_Records supplied:_
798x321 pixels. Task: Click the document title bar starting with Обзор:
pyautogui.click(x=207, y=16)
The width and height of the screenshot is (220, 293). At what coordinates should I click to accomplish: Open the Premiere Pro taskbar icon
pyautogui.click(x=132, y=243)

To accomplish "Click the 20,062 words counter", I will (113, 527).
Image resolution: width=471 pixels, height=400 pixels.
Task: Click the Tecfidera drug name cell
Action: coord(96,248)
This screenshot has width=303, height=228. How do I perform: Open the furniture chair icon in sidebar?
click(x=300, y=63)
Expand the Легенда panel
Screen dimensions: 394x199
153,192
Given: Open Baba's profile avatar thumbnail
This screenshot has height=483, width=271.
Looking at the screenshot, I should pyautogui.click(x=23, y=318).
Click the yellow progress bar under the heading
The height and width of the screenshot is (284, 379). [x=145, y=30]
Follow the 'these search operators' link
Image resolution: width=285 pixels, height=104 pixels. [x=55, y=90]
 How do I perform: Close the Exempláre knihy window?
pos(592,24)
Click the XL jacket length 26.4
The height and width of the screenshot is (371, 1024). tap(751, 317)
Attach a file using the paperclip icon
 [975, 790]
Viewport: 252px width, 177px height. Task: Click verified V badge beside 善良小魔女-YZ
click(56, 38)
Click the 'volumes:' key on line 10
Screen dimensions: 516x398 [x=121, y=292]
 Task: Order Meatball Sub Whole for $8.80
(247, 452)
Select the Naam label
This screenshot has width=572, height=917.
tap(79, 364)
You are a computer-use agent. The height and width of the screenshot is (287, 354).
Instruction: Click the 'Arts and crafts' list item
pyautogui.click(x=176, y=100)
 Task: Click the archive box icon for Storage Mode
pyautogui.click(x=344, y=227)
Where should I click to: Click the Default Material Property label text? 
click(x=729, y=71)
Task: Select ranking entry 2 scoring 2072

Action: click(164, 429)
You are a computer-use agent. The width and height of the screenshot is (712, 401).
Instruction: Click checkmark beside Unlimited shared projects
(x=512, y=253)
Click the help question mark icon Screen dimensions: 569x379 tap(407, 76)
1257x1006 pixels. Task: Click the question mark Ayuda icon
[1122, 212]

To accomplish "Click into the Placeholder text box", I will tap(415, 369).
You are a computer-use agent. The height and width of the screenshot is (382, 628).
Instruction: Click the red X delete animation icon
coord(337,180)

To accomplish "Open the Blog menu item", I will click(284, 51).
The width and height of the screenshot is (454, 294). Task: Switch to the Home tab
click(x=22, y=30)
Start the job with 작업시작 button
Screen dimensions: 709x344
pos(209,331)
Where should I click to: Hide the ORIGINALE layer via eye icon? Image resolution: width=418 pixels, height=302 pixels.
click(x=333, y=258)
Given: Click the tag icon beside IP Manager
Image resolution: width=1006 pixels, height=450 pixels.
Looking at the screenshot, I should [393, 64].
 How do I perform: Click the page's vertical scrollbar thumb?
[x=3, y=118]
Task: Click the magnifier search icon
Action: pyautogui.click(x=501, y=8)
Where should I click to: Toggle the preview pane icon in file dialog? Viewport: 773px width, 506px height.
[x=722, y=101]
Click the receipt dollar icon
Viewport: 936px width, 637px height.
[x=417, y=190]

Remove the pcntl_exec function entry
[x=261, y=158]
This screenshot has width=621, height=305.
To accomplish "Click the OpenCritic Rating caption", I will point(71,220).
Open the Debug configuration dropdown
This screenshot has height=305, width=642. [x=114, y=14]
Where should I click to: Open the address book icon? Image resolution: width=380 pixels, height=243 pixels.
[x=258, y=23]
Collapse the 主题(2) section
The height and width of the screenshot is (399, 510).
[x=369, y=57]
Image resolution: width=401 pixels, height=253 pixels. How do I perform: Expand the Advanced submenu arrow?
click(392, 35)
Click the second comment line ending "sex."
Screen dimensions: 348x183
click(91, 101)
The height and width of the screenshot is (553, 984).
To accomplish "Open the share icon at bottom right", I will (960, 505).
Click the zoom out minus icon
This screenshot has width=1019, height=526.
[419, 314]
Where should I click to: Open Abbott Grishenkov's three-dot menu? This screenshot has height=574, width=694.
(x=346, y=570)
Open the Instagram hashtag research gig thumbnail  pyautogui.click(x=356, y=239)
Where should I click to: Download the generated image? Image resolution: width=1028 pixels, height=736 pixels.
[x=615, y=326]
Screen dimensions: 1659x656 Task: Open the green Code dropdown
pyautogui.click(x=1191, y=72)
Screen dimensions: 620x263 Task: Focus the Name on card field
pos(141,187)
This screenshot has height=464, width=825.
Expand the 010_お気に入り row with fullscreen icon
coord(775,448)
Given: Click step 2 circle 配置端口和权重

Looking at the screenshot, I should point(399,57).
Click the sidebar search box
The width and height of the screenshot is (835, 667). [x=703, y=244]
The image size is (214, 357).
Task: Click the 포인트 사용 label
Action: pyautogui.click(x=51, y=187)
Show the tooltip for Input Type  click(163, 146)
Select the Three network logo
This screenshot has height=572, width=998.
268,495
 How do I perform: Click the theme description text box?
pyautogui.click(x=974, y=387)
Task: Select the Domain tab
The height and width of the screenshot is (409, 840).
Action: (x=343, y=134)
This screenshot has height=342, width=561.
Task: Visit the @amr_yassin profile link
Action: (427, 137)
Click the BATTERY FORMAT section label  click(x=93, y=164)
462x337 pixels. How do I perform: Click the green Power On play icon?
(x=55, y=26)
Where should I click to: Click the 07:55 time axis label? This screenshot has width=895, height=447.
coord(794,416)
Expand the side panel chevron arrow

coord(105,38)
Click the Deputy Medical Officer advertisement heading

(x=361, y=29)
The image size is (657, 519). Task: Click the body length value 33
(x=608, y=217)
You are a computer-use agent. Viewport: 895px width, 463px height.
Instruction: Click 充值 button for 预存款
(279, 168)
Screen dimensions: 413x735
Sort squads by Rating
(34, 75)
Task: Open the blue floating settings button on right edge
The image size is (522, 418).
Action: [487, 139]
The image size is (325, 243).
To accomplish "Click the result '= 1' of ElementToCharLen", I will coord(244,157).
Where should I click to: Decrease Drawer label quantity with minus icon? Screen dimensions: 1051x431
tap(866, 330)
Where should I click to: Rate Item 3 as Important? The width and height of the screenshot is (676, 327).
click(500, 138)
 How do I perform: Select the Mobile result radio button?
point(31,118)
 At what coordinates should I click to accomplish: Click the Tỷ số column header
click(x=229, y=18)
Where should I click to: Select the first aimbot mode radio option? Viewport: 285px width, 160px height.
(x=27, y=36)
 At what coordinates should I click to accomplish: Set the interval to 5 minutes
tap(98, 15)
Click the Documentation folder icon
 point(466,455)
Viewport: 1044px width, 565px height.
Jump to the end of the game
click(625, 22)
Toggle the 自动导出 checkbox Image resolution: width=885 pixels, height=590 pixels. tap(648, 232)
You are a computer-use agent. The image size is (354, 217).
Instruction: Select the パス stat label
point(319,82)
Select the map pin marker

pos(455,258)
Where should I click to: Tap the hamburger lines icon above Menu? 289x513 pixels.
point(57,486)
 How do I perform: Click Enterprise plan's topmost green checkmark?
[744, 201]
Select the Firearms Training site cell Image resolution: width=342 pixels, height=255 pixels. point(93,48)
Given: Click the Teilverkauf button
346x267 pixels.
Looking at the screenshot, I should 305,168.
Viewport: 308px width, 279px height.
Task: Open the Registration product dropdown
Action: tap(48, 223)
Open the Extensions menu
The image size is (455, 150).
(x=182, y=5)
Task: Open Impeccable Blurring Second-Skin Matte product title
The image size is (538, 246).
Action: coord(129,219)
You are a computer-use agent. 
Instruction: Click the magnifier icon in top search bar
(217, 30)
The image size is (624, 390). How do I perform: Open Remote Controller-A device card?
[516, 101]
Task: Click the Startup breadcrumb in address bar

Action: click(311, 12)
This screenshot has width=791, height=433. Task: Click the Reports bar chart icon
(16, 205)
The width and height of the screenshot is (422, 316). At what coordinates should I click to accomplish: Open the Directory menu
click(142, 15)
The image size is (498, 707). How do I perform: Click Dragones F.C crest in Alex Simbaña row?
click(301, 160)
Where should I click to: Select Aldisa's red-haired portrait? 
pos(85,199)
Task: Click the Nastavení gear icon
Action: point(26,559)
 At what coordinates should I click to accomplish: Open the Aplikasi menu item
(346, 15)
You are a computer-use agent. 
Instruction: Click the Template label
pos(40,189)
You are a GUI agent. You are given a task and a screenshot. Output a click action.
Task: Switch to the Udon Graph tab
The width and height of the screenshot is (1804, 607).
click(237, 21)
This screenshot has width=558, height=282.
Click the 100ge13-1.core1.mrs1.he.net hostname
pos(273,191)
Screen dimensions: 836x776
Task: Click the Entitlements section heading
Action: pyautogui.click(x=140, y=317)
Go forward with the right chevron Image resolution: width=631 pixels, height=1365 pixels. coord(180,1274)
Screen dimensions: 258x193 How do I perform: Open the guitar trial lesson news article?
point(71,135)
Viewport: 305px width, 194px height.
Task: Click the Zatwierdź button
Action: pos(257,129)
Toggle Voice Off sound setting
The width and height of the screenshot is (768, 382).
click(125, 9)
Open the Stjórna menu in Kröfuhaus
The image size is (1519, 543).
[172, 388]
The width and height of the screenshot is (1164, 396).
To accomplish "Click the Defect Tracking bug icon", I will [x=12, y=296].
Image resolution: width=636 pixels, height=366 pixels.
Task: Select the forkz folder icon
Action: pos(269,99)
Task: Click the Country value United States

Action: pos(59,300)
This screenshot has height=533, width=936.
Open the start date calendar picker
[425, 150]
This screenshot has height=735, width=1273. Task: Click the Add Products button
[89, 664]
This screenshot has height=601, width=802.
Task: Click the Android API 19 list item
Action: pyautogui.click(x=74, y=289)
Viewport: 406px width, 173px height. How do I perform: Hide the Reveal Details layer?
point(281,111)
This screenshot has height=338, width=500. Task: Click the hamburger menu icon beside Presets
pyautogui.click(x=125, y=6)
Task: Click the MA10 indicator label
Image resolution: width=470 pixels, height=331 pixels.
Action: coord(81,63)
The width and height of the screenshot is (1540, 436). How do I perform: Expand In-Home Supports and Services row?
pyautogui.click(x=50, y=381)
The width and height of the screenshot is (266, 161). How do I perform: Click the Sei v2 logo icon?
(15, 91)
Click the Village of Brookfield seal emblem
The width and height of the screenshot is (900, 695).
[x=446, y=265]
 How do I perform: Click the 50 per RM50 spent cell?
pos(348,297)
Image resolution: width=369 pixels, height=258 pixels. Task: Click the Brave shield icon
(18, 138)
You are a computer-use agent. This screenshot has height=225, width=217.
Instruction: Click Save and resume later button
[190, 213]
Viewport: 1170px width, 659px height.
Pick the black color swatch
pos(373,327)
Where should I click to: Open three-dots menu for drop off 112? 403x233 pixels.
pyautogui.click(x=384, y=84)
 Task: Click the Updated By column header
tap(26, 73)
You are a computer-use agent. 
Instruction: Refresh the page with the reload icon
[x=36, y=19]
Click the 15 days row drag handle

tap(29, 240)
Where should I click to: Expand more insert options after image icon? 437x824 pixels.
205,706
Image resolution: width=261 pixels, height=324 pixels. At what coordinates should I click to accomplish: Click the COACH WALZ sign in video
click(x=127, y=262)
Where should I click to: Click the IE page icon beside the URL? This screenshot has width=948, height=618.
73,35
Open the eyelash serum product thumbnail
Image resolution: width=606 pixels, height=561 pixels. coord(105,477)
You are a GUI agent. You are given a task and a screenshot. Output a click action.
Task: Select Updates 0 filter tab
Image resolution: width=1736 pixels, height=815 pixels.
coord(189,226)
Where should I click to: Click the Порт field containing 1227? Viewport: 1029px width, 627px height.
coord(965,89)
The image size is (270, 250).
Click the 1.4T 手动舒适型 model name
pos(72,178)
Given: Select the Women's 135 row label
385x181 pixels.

_Exercise objective:_ Your answer should consist only of the lines from the one with "Click the 1.4T 手动舒适型 model name" through the end of the data above, reproduced exactly.

_Written reply:_
Click the 1.4T 手动舒适型 model name
pos(72,178)
Given: Select the Women's 135 row label
385x181 pixels.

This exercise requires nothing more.